Collected data
******
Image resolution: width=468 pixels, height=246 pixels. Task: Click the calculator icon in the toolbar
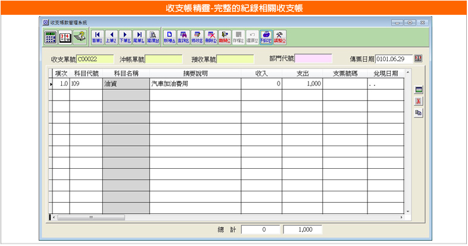51,37
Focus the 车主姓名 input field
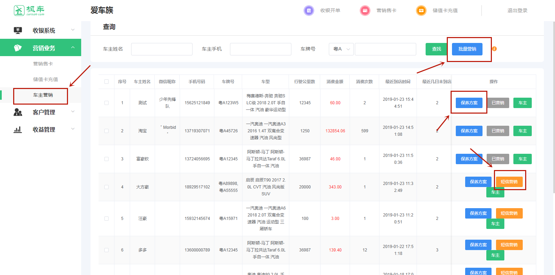This screenshot has width=555, height=275. 162,49
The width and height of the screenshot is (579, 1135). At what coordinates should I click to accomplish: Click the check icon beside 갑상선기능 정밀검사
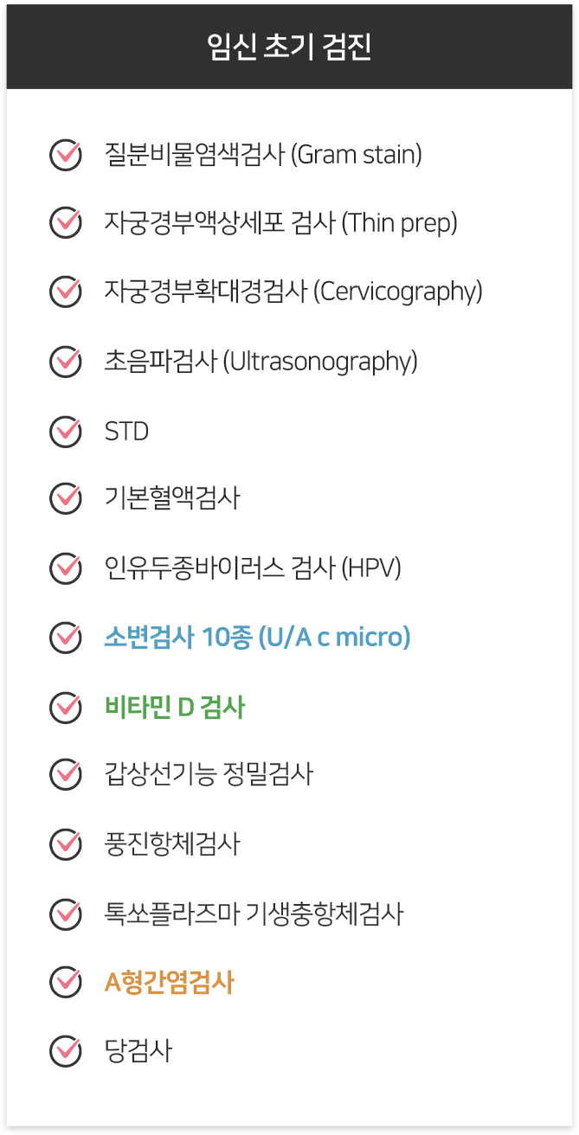coord(65,773)
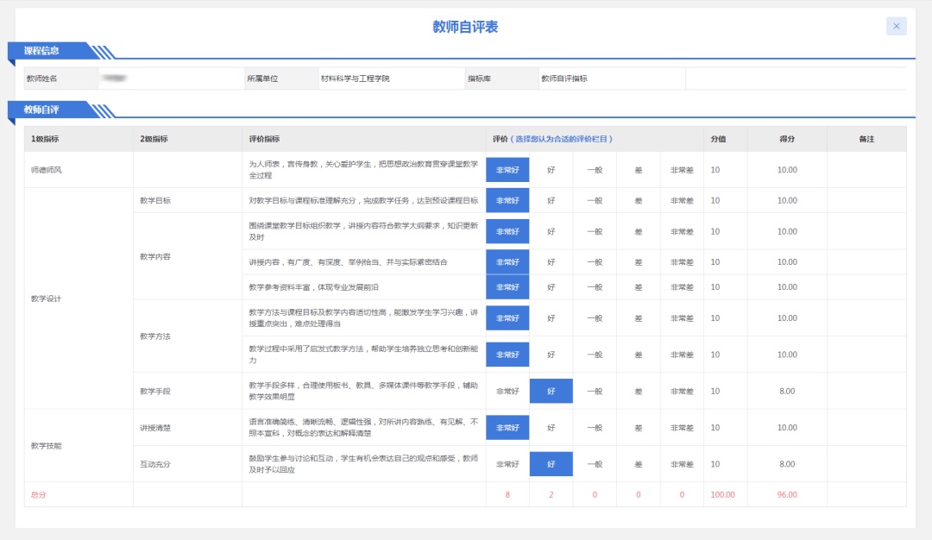Close the 教师自评表 dialog
The image size is (932, 540).
pyautogui.click(x=896, y=26)
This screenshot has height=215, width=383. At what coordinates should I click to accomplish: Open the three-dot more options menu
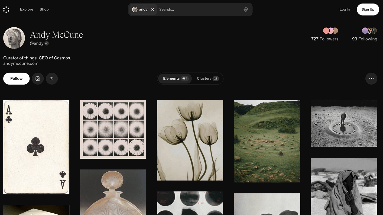[371, 79]
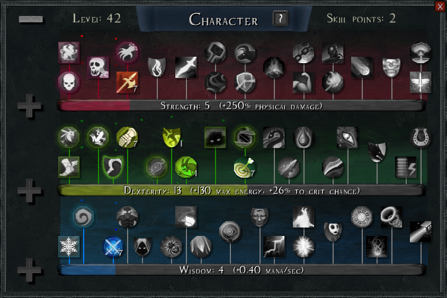Click the horseshoe luck skill icon
447x298 pixels.
(x=421, y=138)
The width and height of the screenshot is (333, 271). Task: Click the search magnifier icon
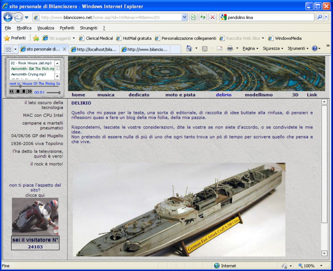[320, 17]
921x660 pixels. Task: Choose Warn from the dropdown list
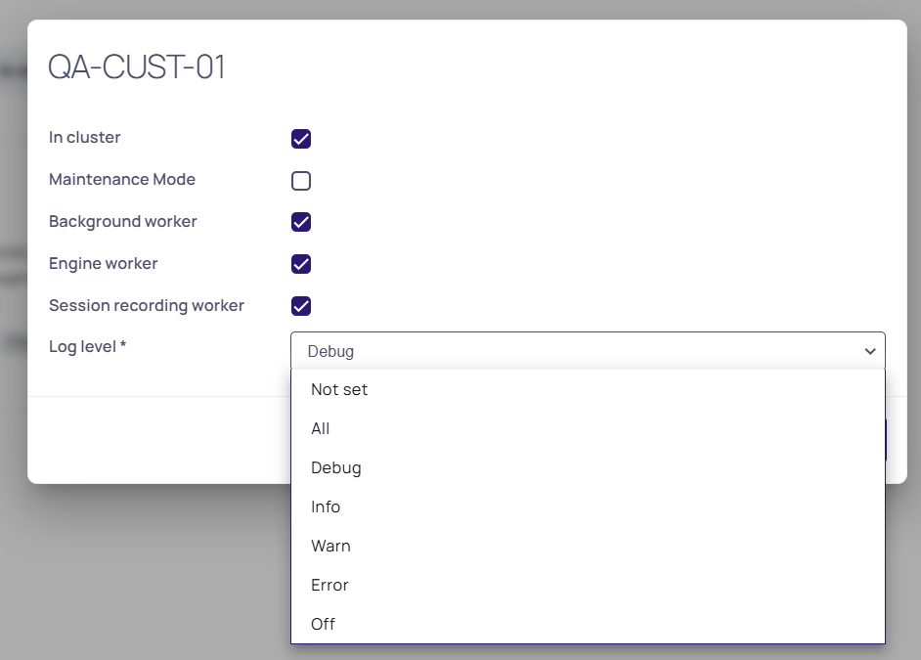[x=588, y=546]
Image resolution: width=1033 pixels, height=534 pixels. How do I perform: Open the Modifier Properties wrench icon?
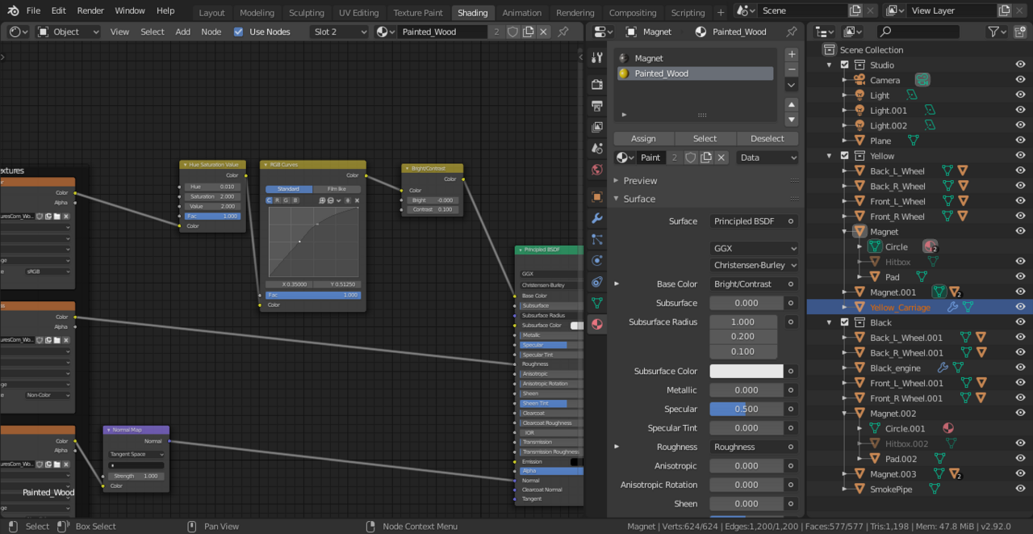pos(596,218)
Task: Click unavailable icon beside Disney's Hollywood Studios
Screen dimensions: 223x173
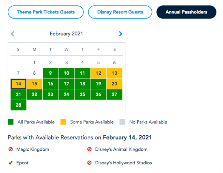Action: click(x=89, y=163)
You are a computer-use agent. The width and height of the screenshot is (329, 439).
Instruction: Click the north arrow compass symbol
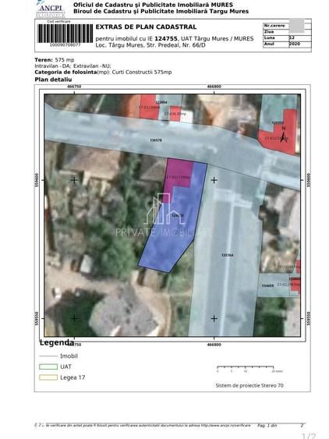tap(285, 135)

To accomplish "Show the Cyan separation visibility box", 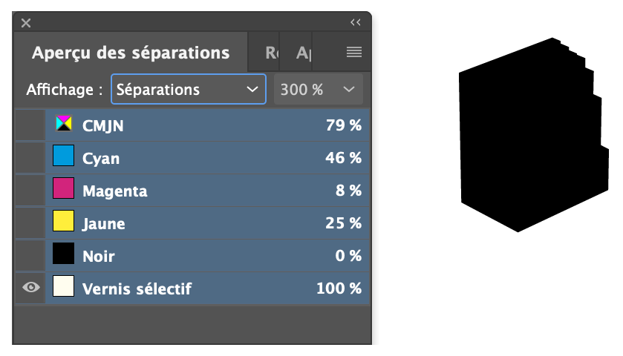I will 30,157.
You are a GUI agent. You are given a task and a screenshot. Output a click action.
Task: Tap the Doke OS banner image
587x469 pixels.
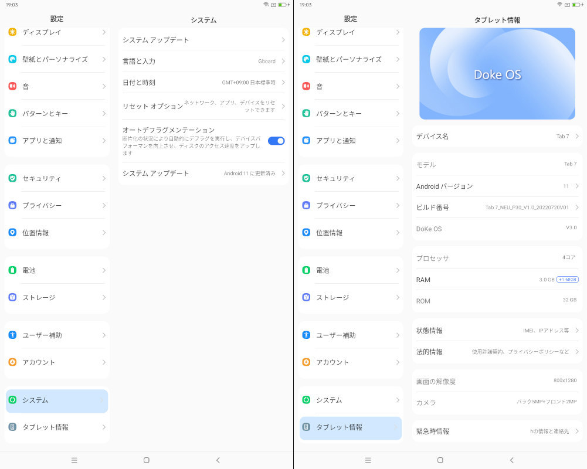pos(497,74)
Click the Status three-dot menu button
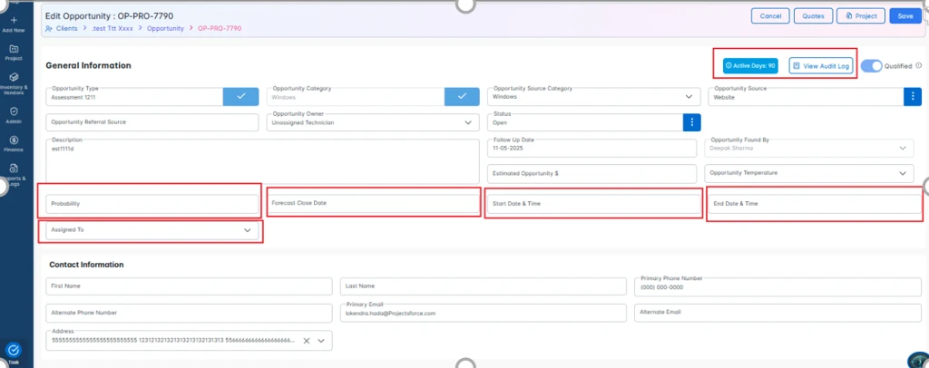 691,122
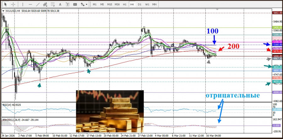Expand the XAUUSD,H4 chart title menu

(3, 11)
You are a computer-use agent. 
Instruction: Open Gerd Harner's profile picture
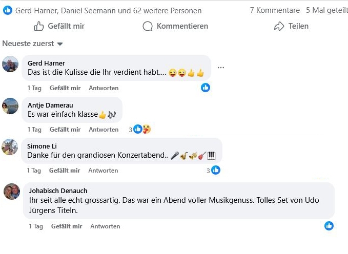point(10,64)
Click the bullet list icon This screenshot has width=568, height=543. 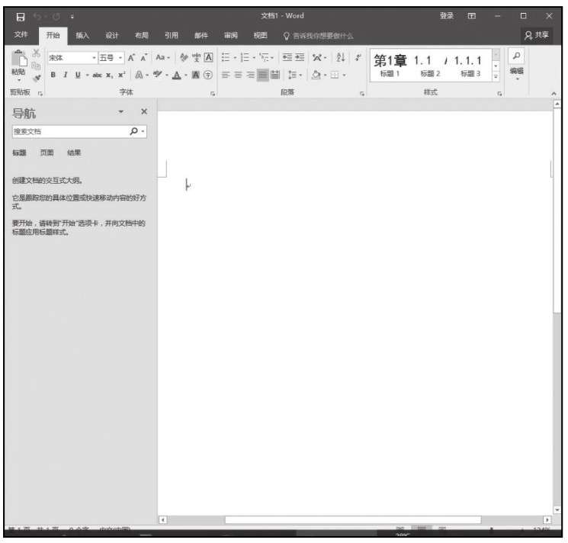coord(226,58)
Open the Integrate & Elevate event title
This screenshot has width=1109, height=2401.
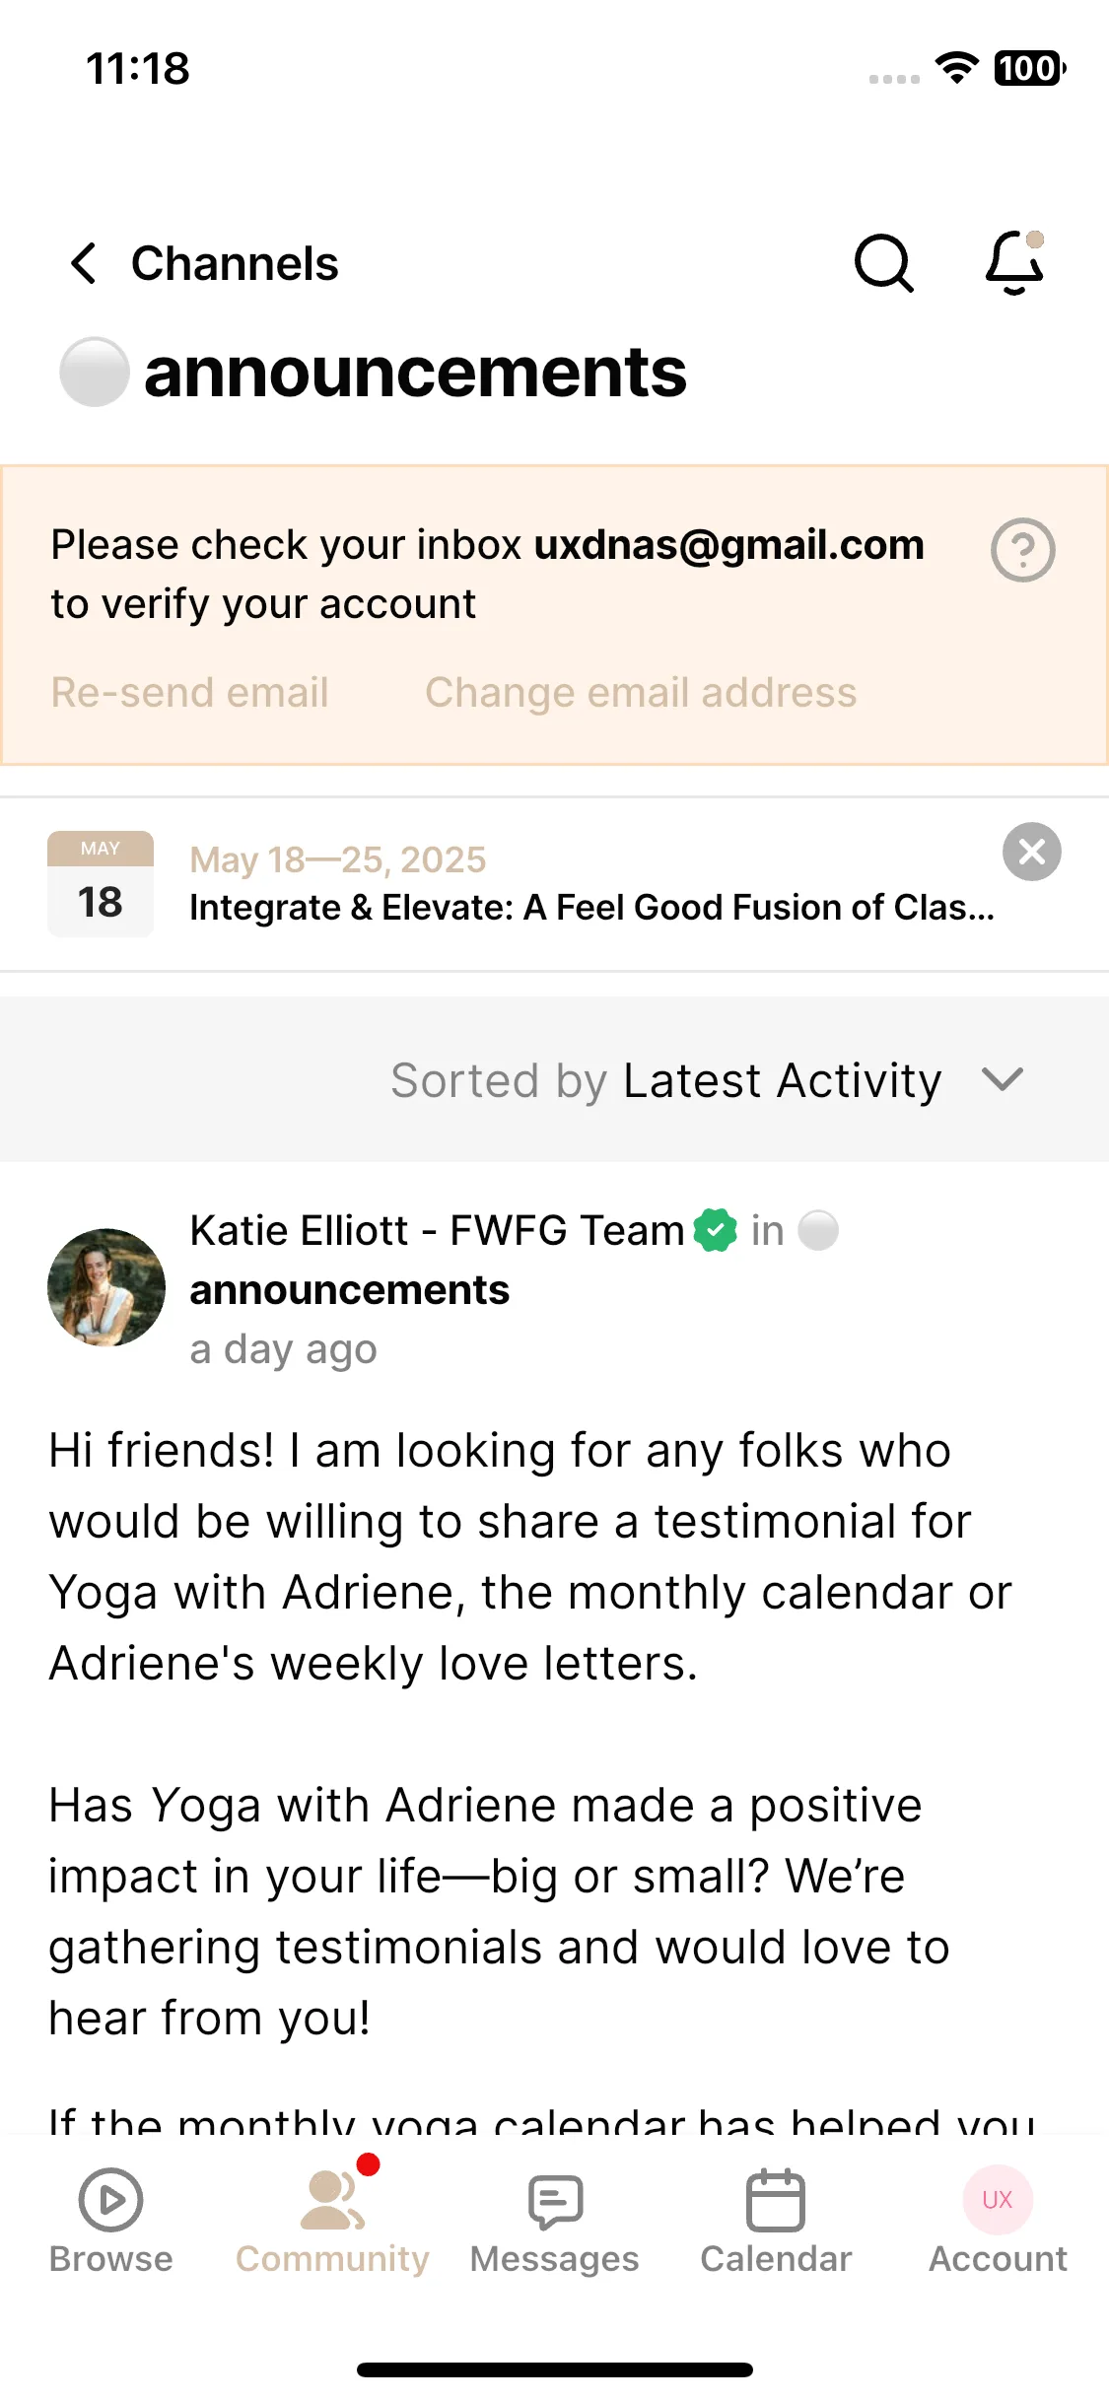pyautogui.click(x=591, y=908)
******
In the data above, find each line that uses the string "agent". Copy it.

You are a computer-use agent. The width and height of the screenshot is (329, 439).
You are a GUI agent. You are given a task and a screenshot. Output a click action.
You are a computer-use agent. 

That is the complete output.